Abbiamo iniziato eliminando ancora la parte della vegetazione superflua rimasta. Il secondo passo è stato quello di sbozzare i grossi monconi di legna secca, rimasti dal taglio dei grossi rami al momento della raccolta, evidenziando le vene vive di scorrimento della linfa. Il lavoro di rifinitura sarà fatto in un secondo momento.

Il problema era che la chioma si trovava prevalentemente nella parte alta della pianta, a causa delle grandi dimensioni del cespuglio precedente,; in particolare su un ramo unico e abbastanza grosso.

Per poter dividere la chioma, abbiamo spaccato longitudinalmente a metà il ramo, con l’ausilio di un fessuratore.
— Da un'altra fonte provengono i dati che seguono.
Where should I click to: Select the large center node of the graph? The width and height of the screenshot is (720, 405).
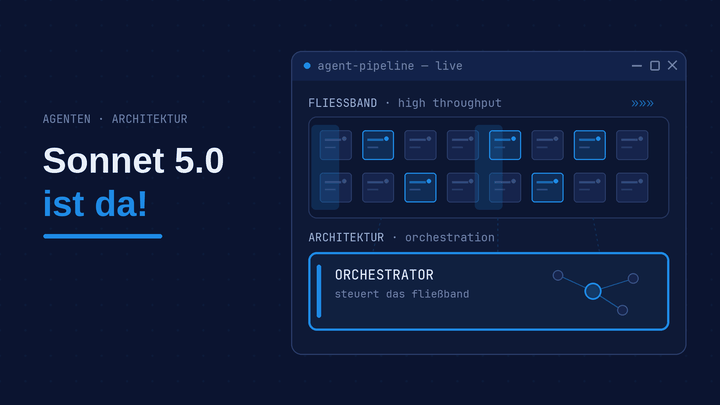pyautogui.click(x=593, y=291)
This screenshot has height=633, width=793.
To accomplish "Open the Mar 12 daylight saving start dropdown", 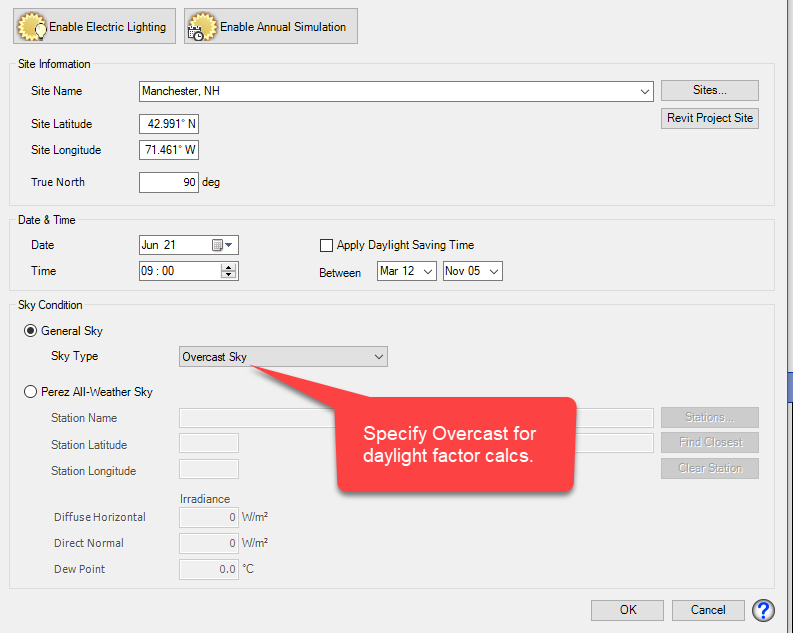I will click(407, 271).
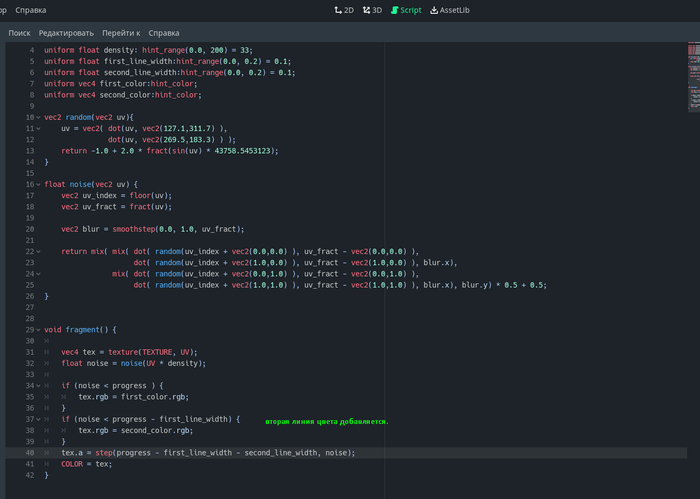Collapse the noise function at line 16

[x=38, y=184]
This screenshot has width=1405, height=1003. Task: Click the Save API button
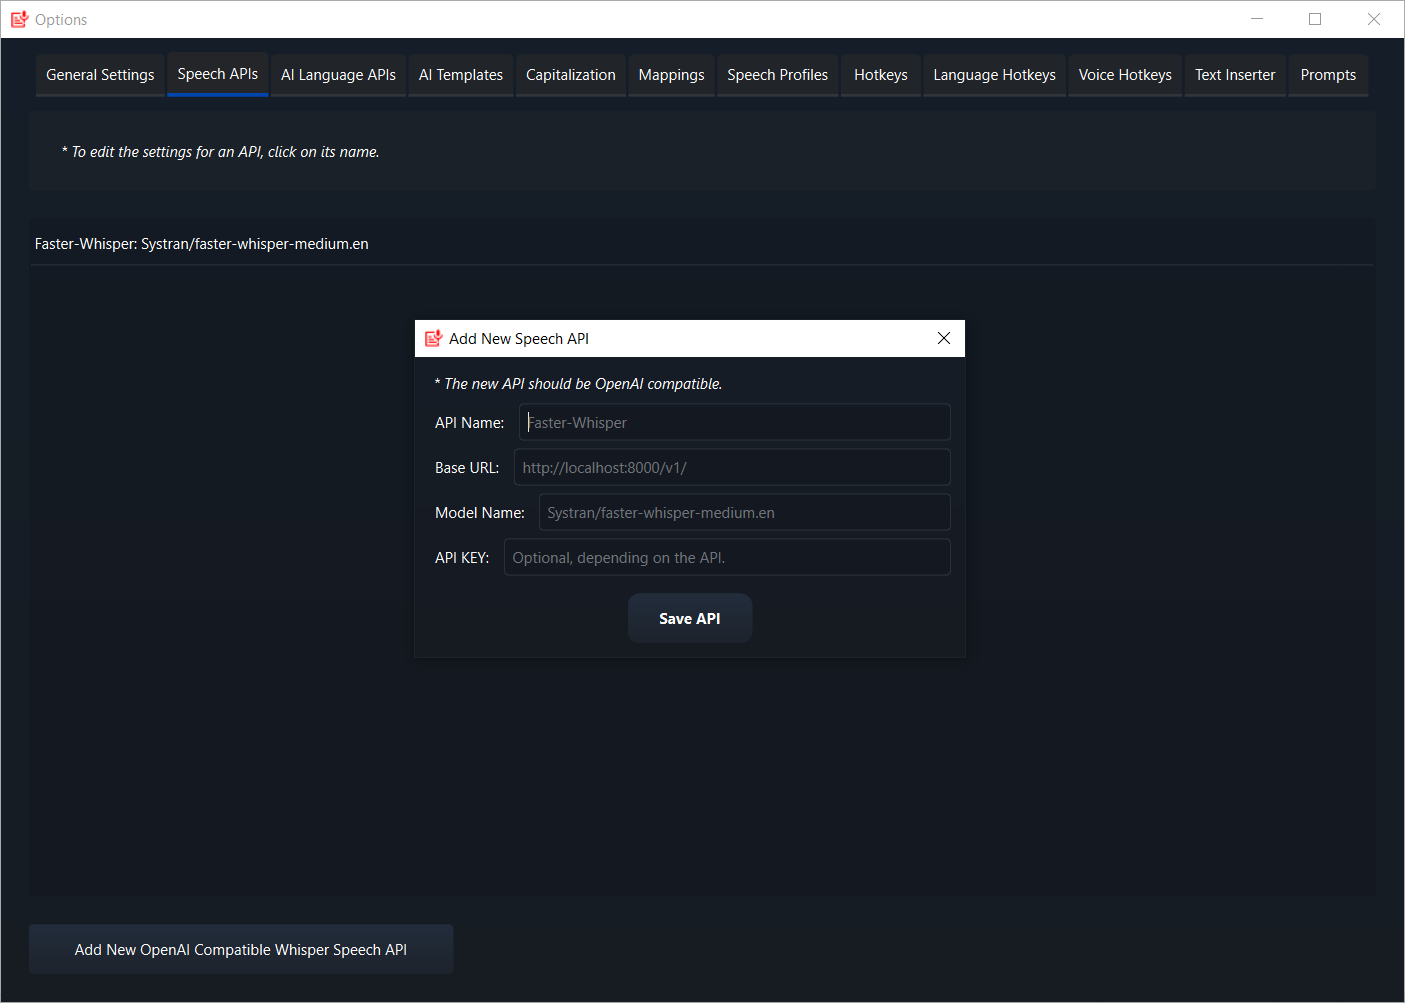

Con una sgorbia abbiamo eliminato la parte interna dal legno morto, da entrambe le metà, che rendeva il ramo rigido, poco elastico e difficilmente modellabile.

Abbiamo creato un’armatura con del filo di alluminio disposto parallelamente alle due metà del ramo per conferirgli maggiore sostegno e facilitare la tenuta della piega. Abbiamo fasciato le due parti e le rispettive armature con della gonna per contenere eventuali fratture dovute alla torsione successiva.

Infine abbiamo applicato normalmente del filo di rame e abbiamo piegato le due metà, con l’aiuto di tiranti.

Una parte è stata abbassata creando un grosso palco che da la direzione alla pianta, l’altra metà è stata spostata e torta verso il retro ed è andata a costituire il ramo di profondità e il secondo ramo a sinistra. Il lavoro è proseguito con l’applicazione del filo anche sui rami più piccoli.

Successivamente sono stati disposti in modo da creare la struttura di base dei palchi, tale da permettere il passaggio della luce all’interno della vegetazione e favorirne lo sviluppo. L’obiettivo futuro sarà quello di far rinvigorire la pianta per permetterle di affrontare una seconda lavorazione volta ad un ulteriore selezione della chioma e alla rifinitura della legna secca e delle vene vive.

Le ultime due foto mostrano la pianta prima e dopo l’impostazione della chioma.